Diderot effect merupakan bagian dari sikap konsumtif yang dapat menimbulkan dampak pada psikologis hingga ancaman finansial seseorang.

Aspirasionline.com — Denis Diderot yang merupakan filsuf kebangsaan Perancis pada abad ke-18 pernah mengalami masa sulit dan hidup miskin. Namun, berkat perpustakaannya yang dibeli oleh ratu yang berasal dari Russia, ia mendapat uang serta mantel sutra yang baru dan mewah.

Merasa ketidakcocokan mantel merahnya dengan semua perabot di rumahnya, ia mulai membeli barang-barang mewah yang cocok dengan mantelnya.

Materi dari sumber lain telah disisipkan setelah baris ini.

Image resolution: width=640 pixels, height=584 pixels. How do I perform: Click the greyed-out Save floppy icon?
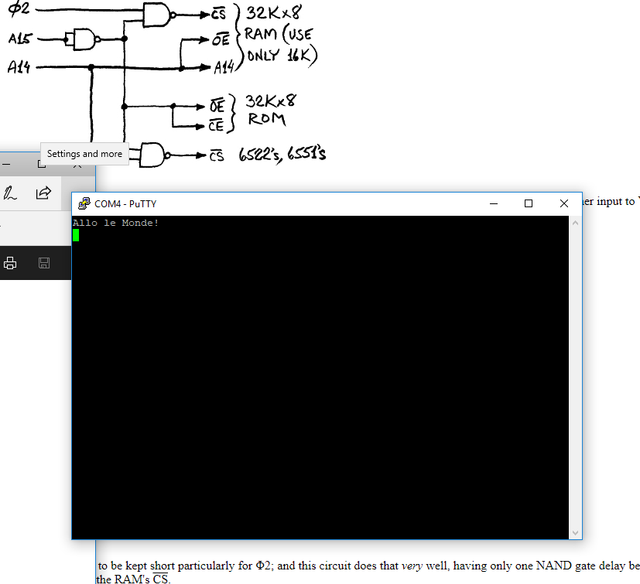[x=44, y=263]
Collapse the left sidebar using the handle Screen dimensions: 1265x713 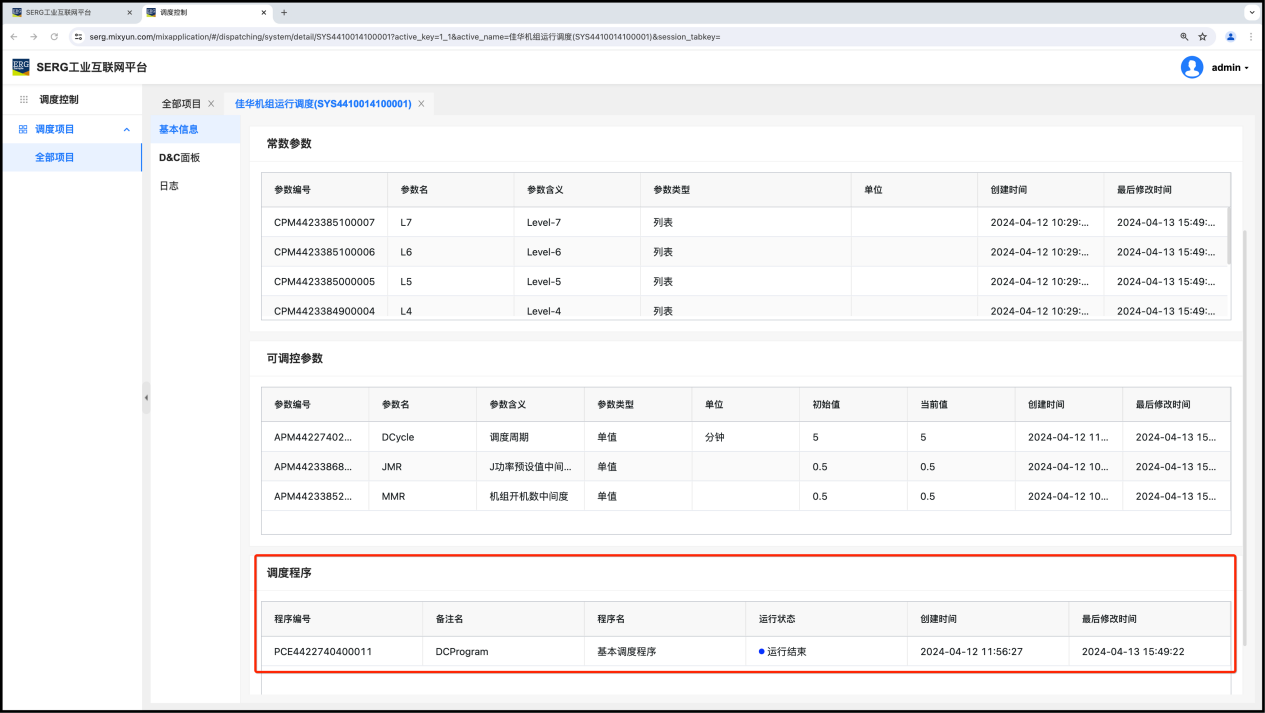[x=146, y=397]
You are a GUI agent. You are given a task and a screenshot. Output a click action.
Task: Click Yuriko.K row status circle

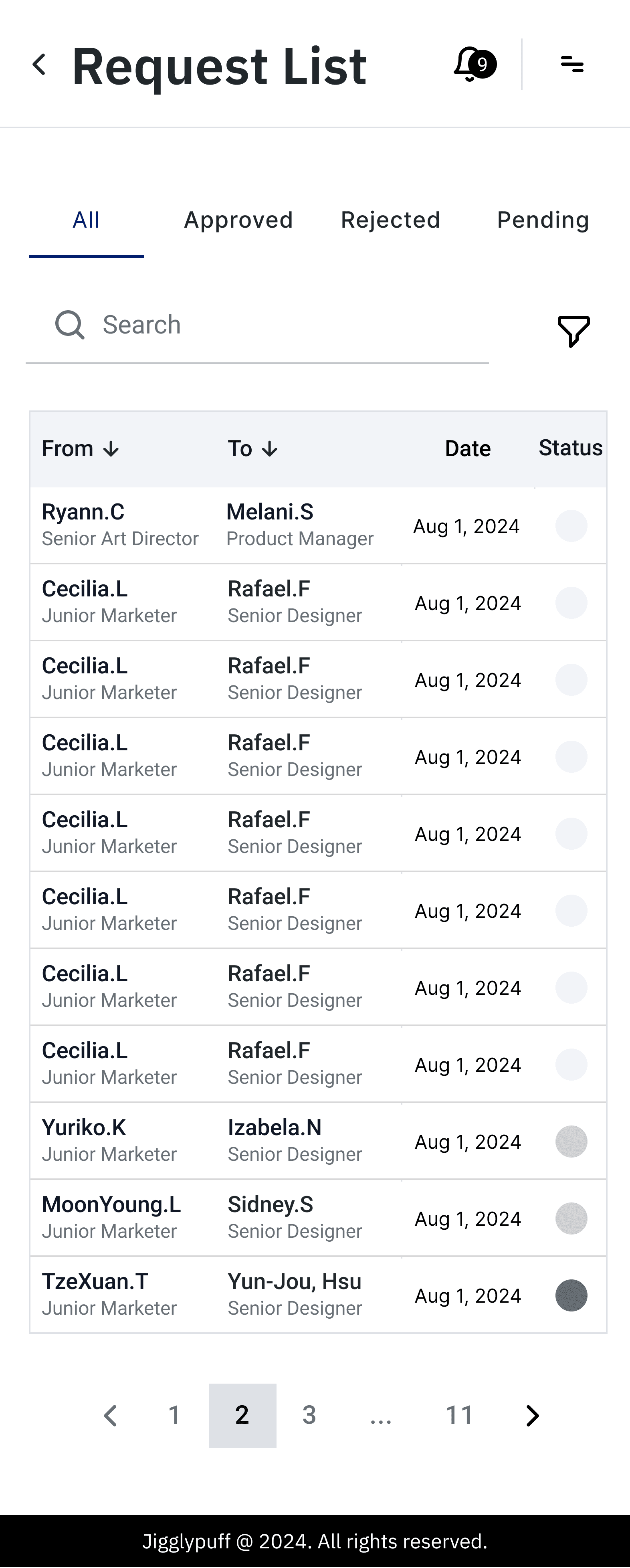click(x=571, y=1141)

Saat semuanya terwujud, Diderot menyadari bahwa keuangannya kembali memburuk.

Pembelian yang reaktif, serta boros tersebut disebut dengan diderot effect atau efek diderot. Dosen Psikologi Universitas Gunadarma, Fakhrurozi menyatakan bahwa diderot mengacu pada perilaku konsumtif.

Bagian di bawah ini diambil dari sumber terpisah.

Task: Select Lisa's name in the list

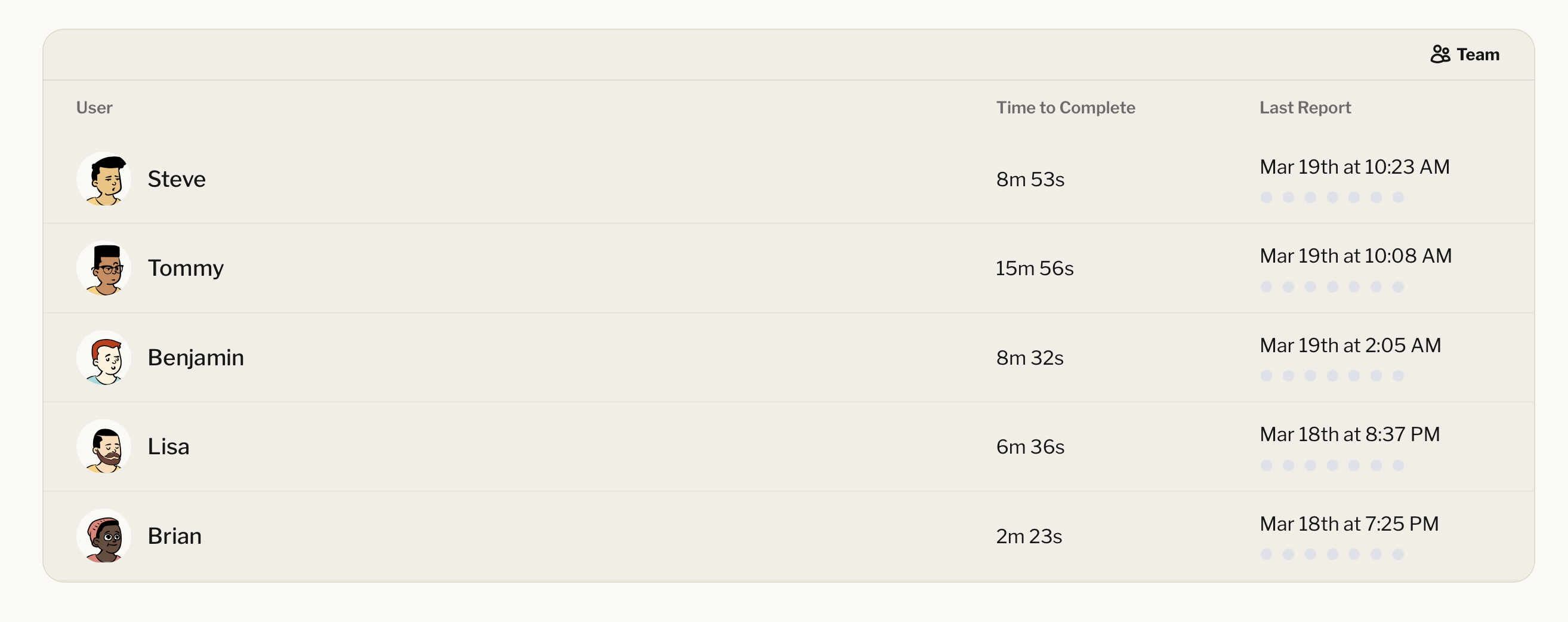Action: point(169,447)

“Diderot ini kan mengacu pada sebuah, semacam perilaku konsumtif begitu ya, kayak seseorang membeli barang, tapi kemudian pembelian barangnya itu mempengaruhi kehidupannya dia,” ujarnya kepada ASPIRASI pada Selasa, (29/8).

Perbedaan antara konsumtif dan diderot effect, kata Fakhrurozi, terletak pada cakupan pengertian. Diderot effect merupakan bagian dari perilaku konsumtif, sedangkan konsumtif memiliki cakupan yang lebih luas.

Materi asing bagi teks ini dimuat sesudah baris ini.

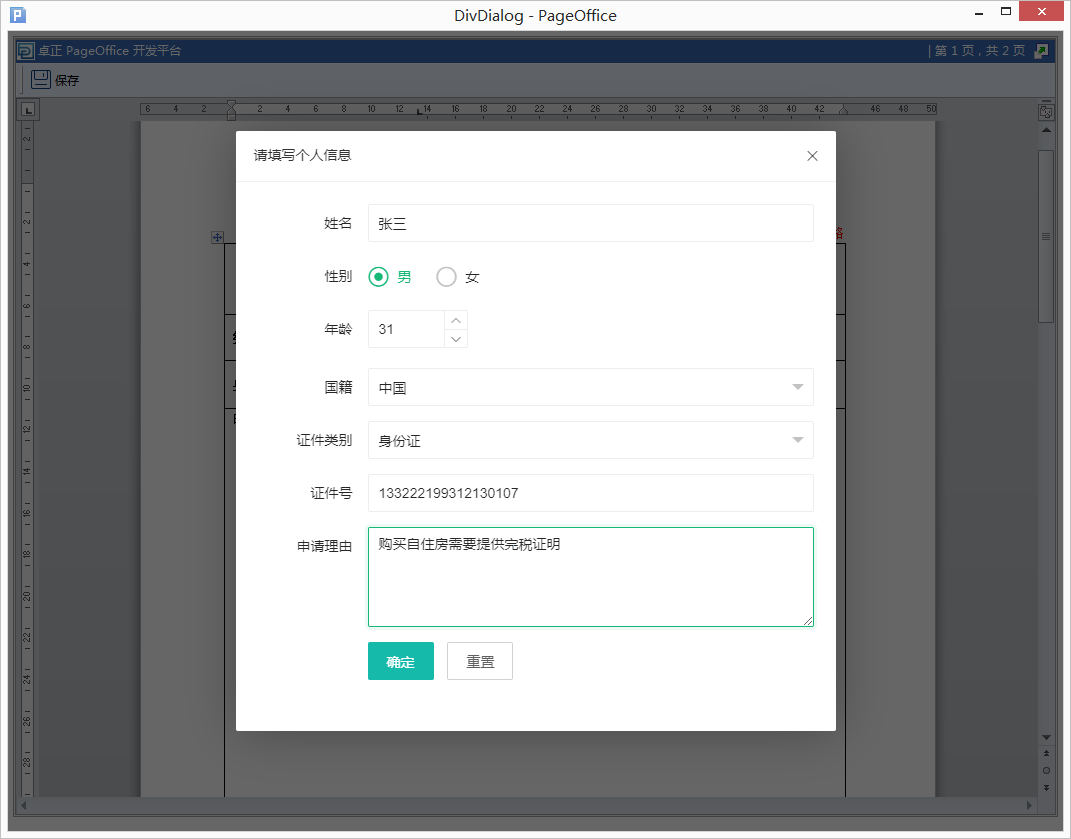Screen dimensions: 1071x839
Task: Click the 重置 reset button
Action: [479, 661]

“Cirinya misalnya irasional saat dia mau membeli sesuatu, jadi tidak masuk akal. Kemudian ada impulsive buying, jadi dikit-dikit beli gitu,” terangnya.

Ia melanjutkan, efek yang dihasilkan pun tidak jauh berbeda dengan sikap konsumtif seseorang, yakni ada keinginan berlebihan dari seseorang untuk membeli atau mengonsumsi barang secara berlebihan.

Menurut Fakhrurozi, ciri-ciri dari seseorang yang sudah terkena diderot effect ini dapat dilihat dari perilakunya yang tidak berpikir rasional saat membeli barang. Seseorang yang mengalami diderot effect cenderung tidak bisa membedakan antara kebutuhan dan keinginan.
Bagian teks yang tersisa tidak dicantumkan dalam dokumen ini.